Ceux que le cinéma à microbudget n’effraie pas trouveront quelque chose de fascinant dans Primer . Thriller strictement intellectuel si l’en est un, le film examine ce qui arrive à deux amis ingénieurs lorsqu’ils inventent une machine aux effets inespérés. Ironiquement, les moyens dérisoires avec lesquels le film a été réalisé contribuent au propos: le style ressemble tellement à celui d’un documentaire que l’on accepte la prémisse centrale du film sans trop sourciller.
Conçu, écrit, réalisé et monté par un ex-ingénieur du nom de Shane Carruth, Primer a été dévoilé en grande primeur au festival Sundance de 2004, où il a récolté le Grand Prix du Jury, ainsi que le «Alfred p. Sloan Prize ( for a film dealing with science and technology )». Diffusé au cinéma à très petite échelle, le film sera disponible sur DVD peu après la parution de ces lignes. Les vidéophiles profiteront d’un avantage sur ceux qui auront vu le film en salle: les sous-titres. Presque essentiels, car la bande sonore est non seulement primitive, mais le dialogue est parsemé de jargon qui constitue un obstacle supplémentaire à ceux qui veulent tout comprendre d’un coup.

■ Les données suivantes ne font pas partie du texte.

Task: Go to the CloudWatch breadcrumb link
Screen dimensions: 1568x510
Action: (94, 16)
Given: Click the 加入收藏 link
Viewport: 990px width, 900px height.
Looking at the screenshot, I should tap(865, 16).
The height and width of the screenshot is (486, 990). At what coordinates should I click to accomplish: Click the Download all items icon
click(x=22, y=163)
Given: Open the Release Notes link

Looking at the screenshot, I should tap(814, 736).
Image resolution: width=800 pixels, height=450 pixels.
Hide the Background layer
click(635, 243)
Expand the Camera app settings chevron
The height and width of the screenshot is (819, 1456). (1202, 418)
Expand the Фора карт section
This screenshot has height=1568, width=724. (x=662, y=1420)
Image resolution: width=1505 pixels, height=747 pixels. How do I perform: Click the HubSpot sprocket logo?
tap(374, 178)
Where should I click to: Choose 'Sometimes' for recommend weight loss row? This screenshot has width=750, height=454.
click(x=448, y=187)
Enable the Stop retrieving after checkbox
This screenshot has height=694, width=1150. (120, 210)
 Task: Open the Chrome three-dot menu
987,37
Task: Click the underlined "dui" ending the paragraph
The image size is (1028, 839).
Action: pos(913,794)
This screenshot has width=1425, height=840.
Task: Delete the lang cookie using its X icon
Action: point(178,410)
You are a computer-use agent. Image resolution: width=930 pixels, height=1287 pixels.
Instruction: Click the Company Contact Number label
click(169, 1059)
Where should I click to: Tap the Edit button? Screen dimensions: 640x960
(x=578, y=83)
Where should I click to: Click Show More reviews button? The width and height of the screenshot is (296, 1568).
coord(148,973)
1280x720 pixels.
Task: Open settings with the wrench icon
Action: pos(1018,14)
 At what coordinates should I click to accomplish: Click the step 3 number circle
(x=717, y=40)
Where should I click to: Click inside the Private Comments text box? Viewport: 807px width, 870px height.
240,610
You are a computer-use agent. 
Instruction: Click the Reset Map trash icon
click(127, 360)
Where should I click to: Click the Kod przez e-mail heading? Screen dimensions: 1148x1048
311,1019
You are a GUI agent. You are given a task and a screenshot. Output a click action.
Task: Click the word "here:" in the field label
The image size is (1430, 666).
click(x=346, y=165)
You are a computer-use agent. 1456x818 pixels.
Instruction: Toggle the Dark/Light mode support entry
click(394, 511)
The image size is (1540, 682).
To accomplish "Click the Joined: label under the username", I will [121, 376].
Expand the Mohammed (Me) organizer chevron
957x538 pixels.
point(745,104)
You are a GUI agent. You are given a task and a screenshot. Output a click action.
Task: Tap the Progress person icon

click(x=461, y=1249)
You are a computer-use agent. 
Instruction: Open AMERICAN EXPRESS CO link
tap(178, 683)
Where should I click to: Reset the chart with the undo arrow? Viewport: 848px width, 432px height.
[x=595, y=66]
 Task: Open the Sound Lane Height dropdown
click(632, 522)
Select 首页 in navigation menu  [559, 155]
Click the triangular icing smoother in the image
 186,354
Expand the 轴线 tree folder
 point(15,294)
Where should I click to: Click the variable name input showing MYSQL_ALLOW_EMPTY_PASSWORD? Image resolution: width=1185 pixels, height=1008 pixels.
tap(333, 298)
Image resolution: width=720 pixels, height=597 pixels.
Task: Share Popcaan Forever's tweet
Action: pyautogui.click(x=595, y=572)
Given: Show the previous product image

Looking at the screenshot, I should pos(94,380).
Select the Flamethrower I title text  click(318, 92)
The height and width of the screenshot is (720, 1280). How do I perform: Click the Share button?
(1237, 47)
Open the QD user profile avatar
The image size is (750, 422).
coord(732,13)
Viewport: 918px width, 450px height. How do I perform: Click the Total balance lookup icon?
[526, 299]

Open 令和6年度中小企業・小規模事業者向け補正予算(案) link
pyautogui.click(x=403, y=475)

Car à moins de porter attention, il est impossible que Primer soit compréhensible en une seule écoute. La première demi-heure ne fait pas de concession au spectateur; il faut travailler pour suivre le déroulement de l’intrigue. Les lecteurs de Solaris qui réclament depuis longtemps une pièce de cinéma SF substantielle seront à la fois comblés et frustrés. Heureusement, Primer a un objectif bien précis et bien tordu en tête. Mais ce n’est pas le rôle de cette chronique de gâcher le plaisir de la découverte du film: ajoutons donc seulement que l’intrigue comporte plusieurs boucles, et ne soyez pas surpris de finir avec plus de questions que de réponses. Il est même possible que la logique de l’intrigue souffre de deux ou trois trous. Le réalisateur prétend le contraire, mais certains aspects restent un peu flous, tel l’apparition soudaine d’un troisième… voyageur.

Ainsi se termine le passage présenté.